» **Directions for this task**
Looking at the entries, say how many lines contain the string "agent". Offer nothing besides the number.

*** Provided data Section Begins ***

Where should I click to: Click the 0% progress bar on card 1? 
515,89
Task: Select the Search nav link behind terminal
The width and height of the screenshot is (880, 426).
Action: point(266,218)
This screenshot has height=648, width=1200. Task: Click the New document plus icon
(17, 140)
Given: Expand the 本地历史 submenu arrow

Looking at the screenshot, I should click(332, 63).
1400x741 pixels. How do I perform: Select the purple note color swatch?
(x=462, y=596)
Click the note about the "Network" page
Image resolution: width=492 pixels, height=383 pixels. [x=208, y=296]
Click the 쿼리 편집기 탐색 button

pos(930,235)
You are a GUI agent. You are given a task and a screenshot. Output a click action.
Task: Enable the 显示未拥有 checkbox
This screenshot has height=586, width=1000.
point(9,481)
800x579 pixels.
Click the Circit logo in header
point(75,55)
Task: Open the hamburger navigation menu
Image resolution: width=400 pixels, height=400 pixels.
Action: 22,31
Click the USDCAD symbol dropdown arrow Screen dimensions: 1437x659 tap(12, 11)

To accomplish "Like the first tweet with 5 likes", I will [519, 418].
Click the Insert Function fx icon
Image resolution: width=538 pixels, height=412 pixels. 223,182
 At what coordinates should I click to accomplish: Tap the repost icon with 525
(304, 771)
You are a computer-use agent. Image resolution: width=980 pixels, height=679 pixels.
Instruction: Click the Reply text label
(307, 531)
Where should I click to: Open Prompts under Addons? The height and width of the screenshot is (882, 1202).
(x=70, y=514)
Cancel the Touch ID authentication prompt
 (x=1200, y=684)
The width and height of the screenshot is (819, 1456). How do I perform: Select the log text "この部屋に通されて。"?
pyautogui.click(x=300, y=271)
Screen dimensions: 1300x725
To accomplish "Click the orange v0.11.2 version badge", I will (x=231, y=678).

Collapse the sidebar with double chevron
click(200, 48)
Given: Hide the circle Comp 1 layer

*** Provided data Section Ends ***

» **Result of this task**
2